El pecoso se alejó corriendo como si su vida dependiera de ello, y tal vez sí. Lo único que mi cerebro le permitió hacer a mi cuerpo fue correr tras él.

Luego de unos segundos mis piernas ardían y empecé a reprocharme a mí misma por nunca hacer ejercicio, y por hacer que la única actividad que probara mi resistencia fuera subir y bajar las escaleras de casa.

Tuve que parar, pues sentía que si seguía corriendo me daría un paro cardíaco o algo parecido. El miedo había nublado mi vista, pero al exigirme un poco de calma y levantar la mirada, pude notar que no estaba lejos de casa. Un gran alivio invadió mi cuerpo y me permitió respirar con más lentitud.

Grave error.

El ambiente ya estaba contaminado, y lo que llegó a mis pulmones debía ser peligrosamente tóxico, pues sentí como el aire que había entrado a mi sistema quemaba cada parte de este, obligándome a doblarme sobre mi abdomen, posicionando mis manos en mis muslos.

Cerré mis ojos con fuerza, mientras aceptaba que no podía hacer nada más que esperar a que pasara.

—¿Estás bien? ¿Qué... qué ocurre? —Era una voz bastante suave, dulce... pero sin perder la masculinidad.

Hice un esfuerzo bastante grande y logré abrir los ojos, lo único que pude ver entre tanta oscuridad fue su cabello cobrizo. Era el chico de la floristería.

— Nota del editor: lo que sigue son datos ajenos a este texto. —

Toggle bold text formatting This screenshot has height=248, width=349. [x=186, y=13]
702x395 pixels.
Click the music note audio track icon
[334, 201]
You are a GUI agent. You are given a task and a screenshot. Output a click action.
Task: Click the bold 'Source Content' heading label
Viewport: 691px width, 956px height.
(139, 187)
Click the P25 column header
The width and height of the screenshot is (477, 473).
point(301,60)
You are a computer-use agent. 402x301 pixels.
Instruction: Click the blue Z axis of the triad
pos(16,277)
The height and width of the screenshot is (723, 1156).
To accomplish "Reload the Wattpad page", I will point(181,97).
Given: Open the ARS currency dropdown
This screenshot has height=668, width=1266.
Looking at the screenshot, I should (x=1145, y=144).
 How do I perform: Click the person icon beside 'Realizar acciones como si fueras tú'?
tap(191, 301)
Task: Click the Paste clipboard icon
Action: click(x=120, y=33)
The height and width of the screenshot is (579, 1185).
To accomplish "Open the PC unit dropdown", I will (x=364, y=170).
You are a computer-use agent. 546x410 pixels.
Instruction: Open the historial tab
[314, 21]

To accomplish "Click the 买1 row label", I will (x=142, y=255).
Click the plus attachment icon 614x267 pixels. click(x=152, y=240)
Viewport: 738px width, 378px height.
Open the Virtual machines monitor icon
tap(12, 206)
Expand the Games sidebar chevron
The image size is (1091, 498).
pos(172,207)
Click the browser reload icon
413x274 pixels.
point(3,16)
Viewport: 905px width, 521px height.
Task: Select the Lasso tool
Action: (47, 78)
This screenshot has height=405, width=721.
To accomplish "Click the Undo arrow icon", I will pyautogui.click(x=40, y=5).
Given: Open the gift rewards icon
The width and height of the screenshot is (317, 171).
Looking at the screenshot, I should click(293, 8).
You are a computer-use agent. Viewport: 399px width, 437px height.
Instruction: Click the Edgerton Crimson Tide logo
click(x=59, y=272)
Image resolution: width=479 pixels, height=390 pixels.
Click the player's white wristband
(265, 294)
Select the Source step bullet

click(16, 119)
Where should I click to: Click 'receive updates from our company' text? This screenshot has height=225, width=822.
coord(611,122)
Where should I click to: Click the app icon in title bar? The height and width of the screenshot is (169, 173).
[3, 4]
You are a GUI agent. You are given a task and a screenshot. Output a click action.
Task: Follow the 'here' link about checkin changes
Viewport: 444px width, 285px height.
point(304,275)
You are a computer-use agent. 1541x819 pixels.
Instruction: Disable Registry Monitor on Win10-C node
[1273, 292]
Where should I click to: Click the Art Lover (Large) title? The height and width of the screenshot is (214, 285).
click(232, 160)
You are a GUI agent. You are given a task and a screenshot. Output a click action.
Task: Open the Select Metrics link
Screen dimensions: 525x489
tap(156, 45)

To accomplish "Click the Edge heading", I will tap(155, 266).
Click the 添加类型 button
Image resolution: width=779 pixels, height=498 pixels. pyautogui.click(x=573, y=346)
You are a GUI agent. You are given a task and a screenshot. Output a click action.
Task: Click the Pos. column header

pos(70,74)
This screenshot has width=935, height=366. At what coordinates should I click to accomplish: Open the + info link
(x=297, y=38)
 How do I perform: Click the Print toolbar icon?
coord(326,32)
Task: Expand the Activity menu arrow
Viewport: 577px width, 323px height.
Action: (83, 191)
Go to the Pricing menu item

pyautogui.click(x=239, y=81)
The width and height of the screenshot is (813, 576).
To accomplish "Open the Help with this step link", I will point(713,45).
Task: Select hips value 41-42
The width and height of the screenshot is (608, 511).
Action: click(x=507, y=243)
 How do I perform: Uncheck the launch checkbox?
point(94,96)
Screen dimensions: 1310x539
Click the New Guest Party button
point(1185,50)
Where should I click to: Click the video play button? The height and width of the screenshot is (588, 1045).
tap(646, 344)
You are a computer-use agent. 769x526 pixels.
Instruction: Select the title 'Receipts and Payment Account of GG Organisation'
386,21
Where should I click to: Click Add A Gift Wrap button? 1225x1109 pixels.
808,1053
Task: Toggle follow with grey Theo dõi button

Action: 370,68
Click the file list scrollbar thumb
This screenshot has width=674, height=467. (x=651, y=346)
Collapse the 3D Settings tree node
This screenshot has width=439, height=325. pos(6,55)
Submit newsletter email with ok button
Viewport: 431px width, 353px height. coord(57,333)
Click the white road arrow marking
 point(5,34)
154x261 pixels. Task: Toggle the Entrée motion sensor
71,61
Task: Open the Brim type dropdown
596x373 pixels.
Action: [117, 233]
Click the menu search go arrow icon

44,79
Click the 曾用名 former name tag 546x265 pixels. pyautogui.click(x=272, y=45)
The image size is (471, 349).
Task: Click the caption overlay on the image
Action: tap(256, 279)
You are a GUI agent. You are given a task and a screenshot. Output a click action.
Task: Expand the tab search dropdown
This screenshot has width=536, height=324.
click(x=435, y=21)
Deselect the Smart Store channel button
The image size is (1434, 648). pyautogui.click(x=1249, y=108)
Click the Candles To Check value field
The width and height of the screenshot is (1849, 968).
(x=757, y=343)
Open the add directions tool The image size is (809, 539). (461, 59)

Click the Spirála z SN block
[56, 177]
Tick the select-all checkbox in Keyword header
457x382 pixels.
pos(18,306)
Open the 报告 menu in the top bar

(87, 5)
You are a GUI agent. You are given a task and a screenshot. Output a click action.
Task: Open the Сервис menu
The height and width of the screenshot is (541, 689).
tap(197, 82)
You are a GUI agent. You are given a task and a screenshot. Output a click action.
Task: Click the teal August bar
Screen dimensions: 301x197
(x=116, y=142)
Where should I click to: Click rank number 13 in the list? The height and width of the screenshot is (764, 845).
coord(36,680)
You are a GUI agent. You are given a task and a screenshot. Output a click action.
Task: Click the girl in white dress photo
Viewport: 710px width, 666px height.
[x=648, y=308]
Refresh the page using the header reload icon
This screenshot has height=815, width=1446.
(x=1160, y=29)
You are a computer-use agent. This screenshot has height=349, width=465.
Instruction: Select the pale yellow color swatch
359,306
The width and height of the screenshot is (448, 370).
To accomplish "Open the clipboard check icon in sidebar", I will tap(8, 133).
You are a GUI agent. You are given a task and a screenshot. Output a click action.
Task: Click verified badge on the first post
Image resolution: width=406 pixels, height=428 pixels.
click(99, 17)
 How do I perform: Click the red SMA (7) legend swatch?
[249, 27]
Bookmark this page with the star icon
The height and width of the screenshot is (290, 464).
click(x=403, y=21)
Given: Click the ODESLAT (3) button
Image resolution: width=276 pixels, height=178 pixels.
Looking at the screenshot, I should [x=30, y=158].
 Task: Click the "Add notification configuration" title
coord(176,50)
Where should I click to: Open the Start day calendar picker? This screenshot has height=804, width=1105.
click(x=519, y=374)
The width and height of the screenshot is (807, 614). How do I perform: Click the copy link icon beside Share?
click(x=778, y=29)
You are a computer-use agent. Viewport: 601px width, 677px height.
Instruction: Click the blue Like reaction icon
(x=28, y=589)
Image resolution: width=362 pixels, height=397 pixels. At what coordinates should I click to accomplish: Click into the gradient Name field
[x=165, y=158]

—Creo que... todo estará bien —musitó y en ese momento fui consciente de que su voz era probablemente el sonido más relajante que había escuchado durante mis casi 19 años —. Solo debemos esperar; ya pasará.

Hubo minutos de silencio, donde, al parecer, ninguno de los dos podía o se atrevía a hablar. A pesar de todo el malestar, algunos de mis sentidos no dejaron de funcionar, al contrario, se intensificaron, haciéndome sentir el calor que desprendía el cuerpo del chico.

El tiempo siguió corriendo, y de un momento a otro, dejé de sentir su calor.

Se me erizó la piel y el miedo se apoderó de cada parte de mí. No quería abrir los ojos, ni enderezarme. Quería seguir así, apoyando las manos de mis muslos, con los ojos bien cerrados e inhalando la menor cantidad de humo posible.

—¿Señorita? —habló alguien, su voz era ronca, parecía pertenecer a una persona mayor —. El humo ya pasó, ¿puede abrir los ojos y decirme si se encuentra bien?